Several of today's programming languages are well-suited to writing pure functions, but what about scaling to pure programs? Here we define a "pure program" as one whose external outputs (files, network) are a function only of its explicit inputs. This definition implies deterministic behavior; and, in fact, it is much easier to settle on than formal definitions for a purely functional language, though we'll revisit below some of the quibbles about exactly what constitutes the "same" output from two runs of a program.

In this post, I won't reiterate arguments for functional programming, only observing that the usual arguments apply no less at the large scale than the small. The main idea of this article is that we can consider functional semantics as we move along a spectrum of increasing granularities, from the single machine instruction to the entire program execution. At some point on this spectrum, support for enforcing purity/determinism invariably tapers off. We'll look at a couple ways to remedy that, extending purity to entire program executions.

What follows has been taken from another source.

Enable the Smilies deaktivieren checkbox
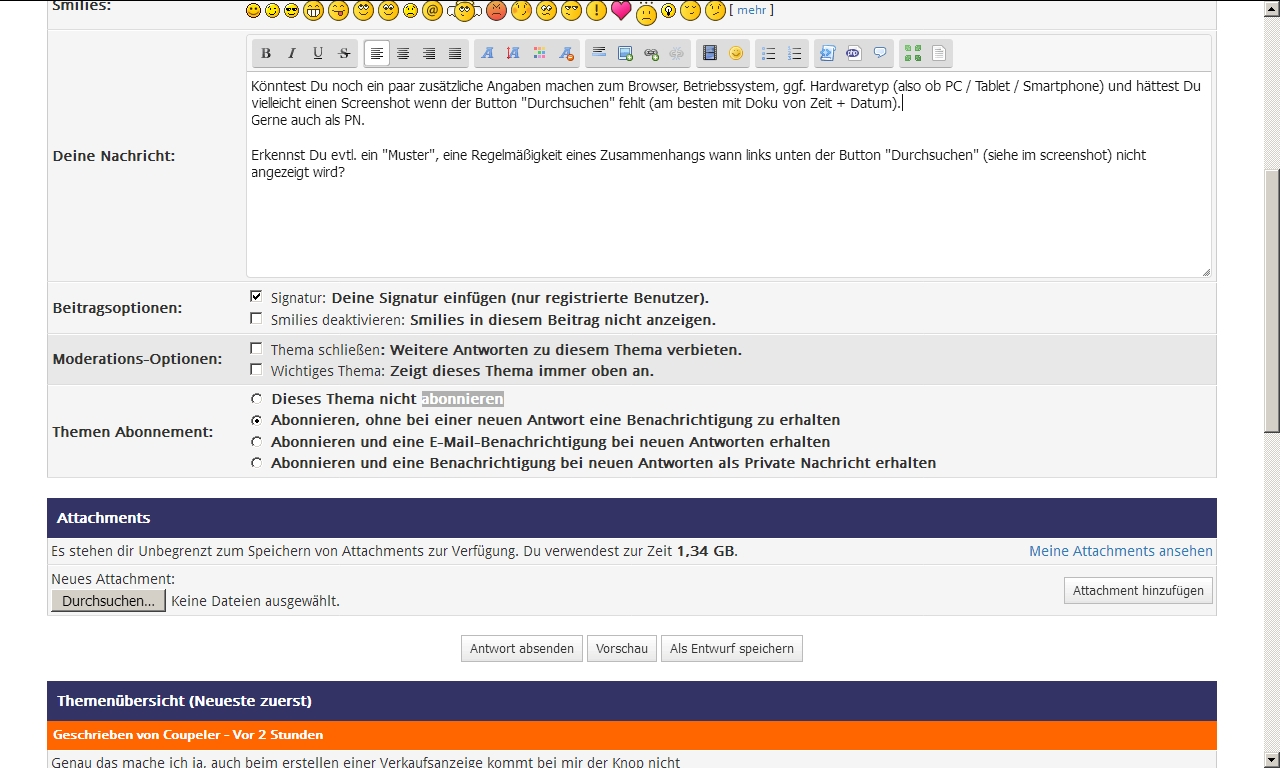Image resolution: width=1280 pixels, height=768 pixels. pyautogui.click(x=256, y=320)
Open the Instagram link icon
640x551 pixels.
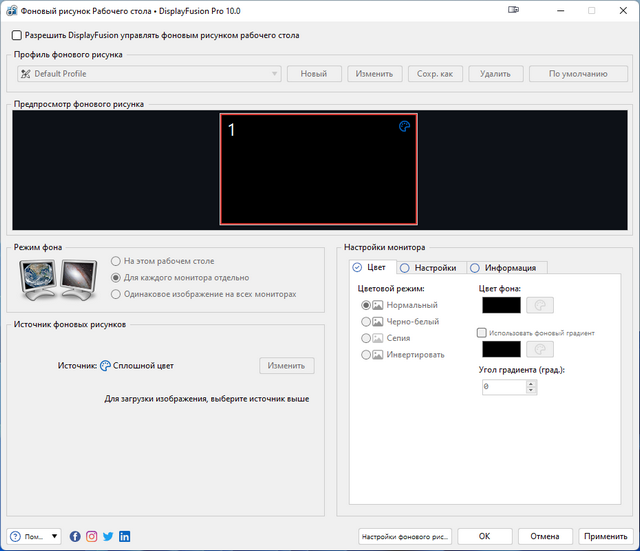coord(91,536)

Starting at the smallest granularity, we note that the tiniest primitive functions are almost always pure, across all programming languages. This holds in C++ as much as Haskell, i.e. irrespective of whether a language actively enforces purity. For example, arithmetic operations like plus are pure functions, whether they employ modular, saturating, or unbounded arithmetic:

(+) :: Int -> Int -> Int

Indeed, often such basic building blocks compile to as little as one machine instruction, and the vast majority of machine instructions are themselves pure functions on registers, cpu flags, and memory. But as we increase scale from arithmetic primitives to medium-sized library functions, like data structure operations, then programming languages part company, diverging in their approaches. Functional languages more often emphasize persistent, immutable data structures:

(:) :: a -> [a] -> [a]
insert :: Key -> val -> Map Key v -> Map Key val

Above, when we insert a new entry into a finite map with insert k v m, the result is an updated version of the map, leaving the original value untouched. That makes insert a pure function. But when we scale further --- from manipulating a data structure to running an entire program or web server --- then even in Haskell we inevitably encounter the IO monad:

main :: IO ()
Snap.Http.Server.httpServe :: Config Snap a -> Snap () -> IO ()

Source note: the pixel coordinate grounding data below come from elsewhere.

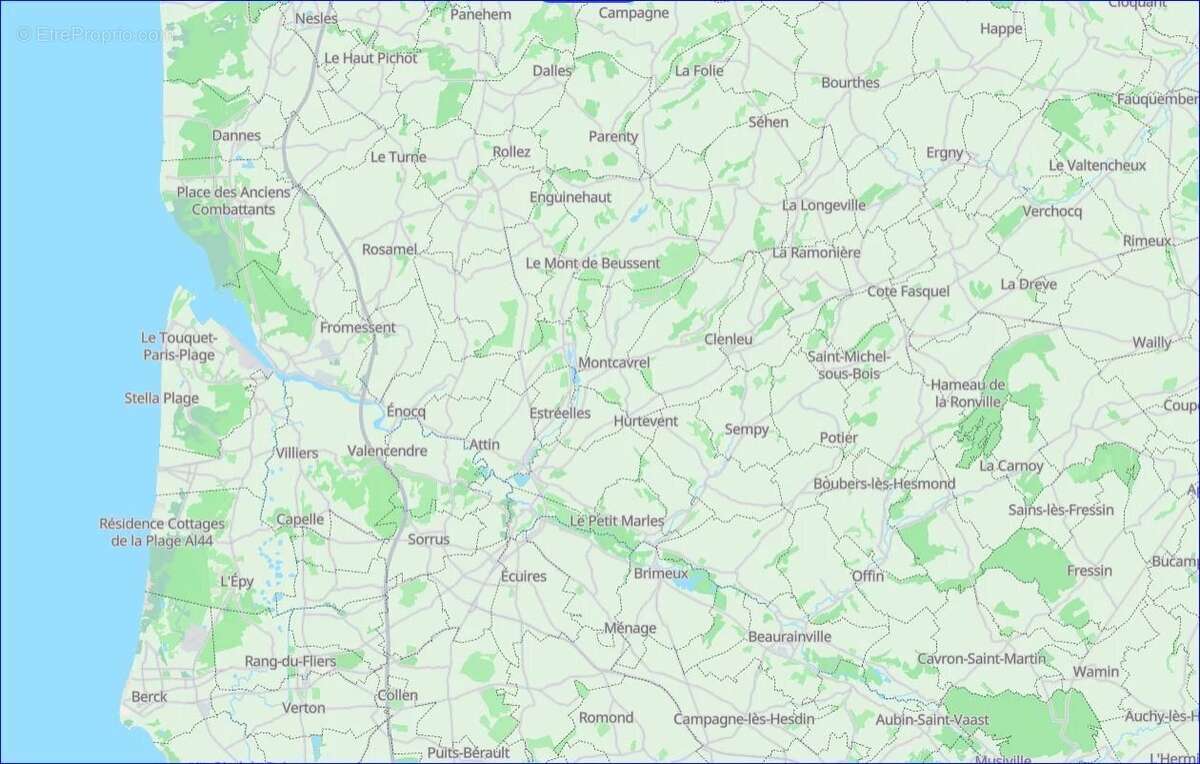Select the Cavron-Saint-Martin label

(982, 658)
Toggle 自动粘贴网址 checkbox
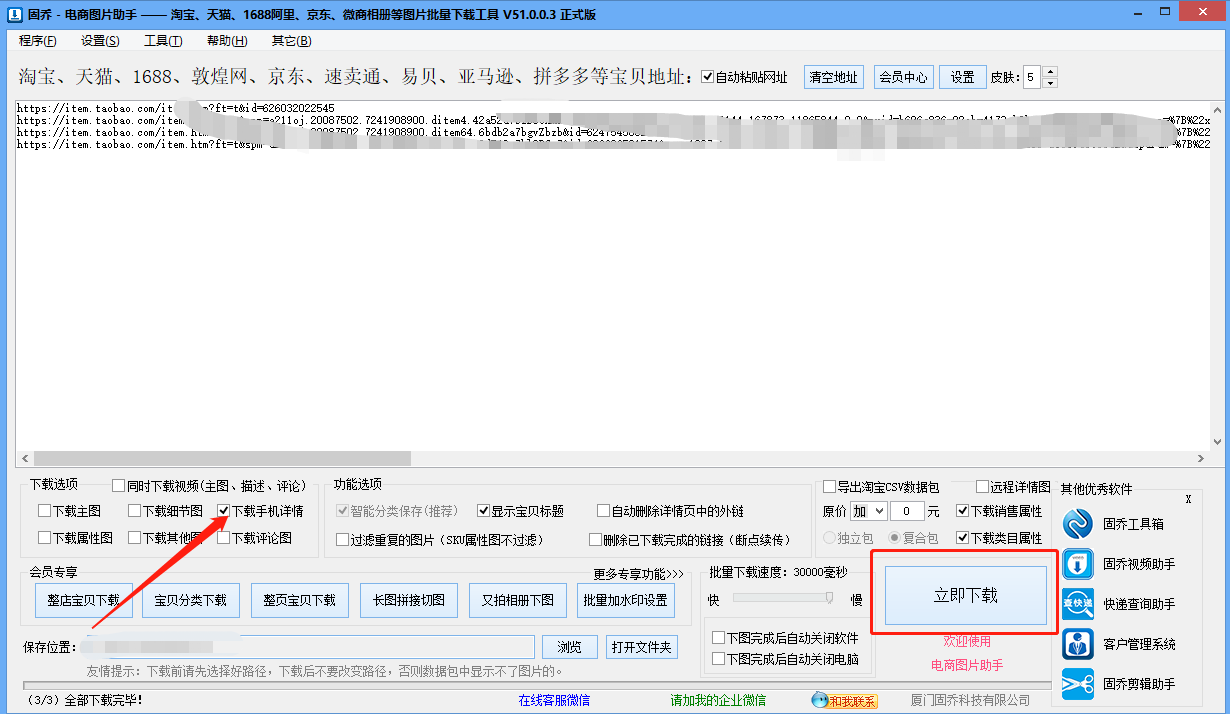The image size is (1230, 714). (x=708, y=77)
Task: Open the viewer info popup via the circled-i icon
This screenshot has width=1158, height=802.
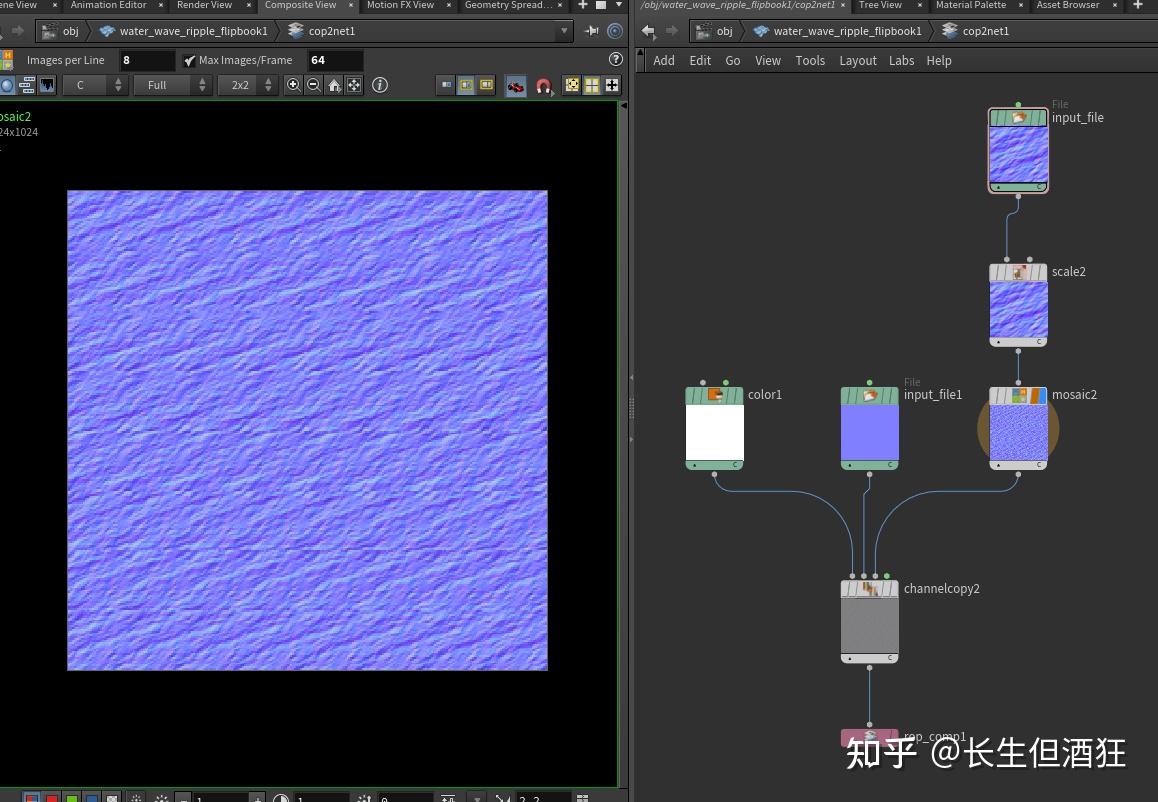Action: (380, 85)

Yes, in Haskell we can tell ourselves httpServe remains a pure function; it just happens to return a monadic action. This is cold comfort, however, as the real determinate of program behavior is the abstract machine that executes the IO action. Unfortunately, that machine is somewhat underspecified in Haskell, lacking, for example, a memory model (though sequential consistency may work well in Haskell's case).

Thus Haskell programmers hold on to compiler-aided purity for longer than many languages, but lose it in the end, and certainly well before creating an entire application. Next, we'll look at a couple ways this could be remedied: first, a language-based approach to pure programs, and second, a runtime sandboxing approach.

Option 1: a monad for pure programs

In an OOPSLA 2017 paper, we explored a language-based approach that began with taming the Haskell IO monad, creating a restricted DetIO monad. For example, normally the below Haskell code would be highly nondeterministic:

main = do forkIO (putStrLn "hello ")
          putStrLn "world"

The output, to stdout, is impure. But with DetIO the analogous program is required to produce deterministic output:

{-# LANGUAGE Safe, OverloadedStrings #-}
module HelloWorld (main) where
import Control.Monad.DetIO
import Prelude hiding (putStrLn)

main :: DetIO ()
main = do t <- forkIO $ putStrLn "world!"
          putStrLn "Hello "
          joinThread t

The same printing side effects occur, but they must become observable in a canonical, sequential order, irrespective of their real-time parallel execution. Note that the above HelloWorld module is actually a library. The GHC compiler itself has no direct support for DetIO, and thus a harness program is needed to launch the above code, ensuring that nothing is running in the naked IO monad except a line like this:

-- Trusted code, can be generated by a launcher:
main = runDetIO HelloWorld.main :: IO ()

An interesting exercise is to ask how much functionality we can squeeze inside DetIO while maintaining purity. Naturally, we can use any pure [Safe] Haskell code, which includes the vast majority of preexisting library Haskell code. But we can go further. In the detflow library we built to explore this idea, we also allow dataflow variables for blocking, inter-thread communication. We can also use preexisting libraries that embody deterministic parallel programming models such as data-parallelism. You can find more about the detflow prototype in a talk about it by Ryan Scott.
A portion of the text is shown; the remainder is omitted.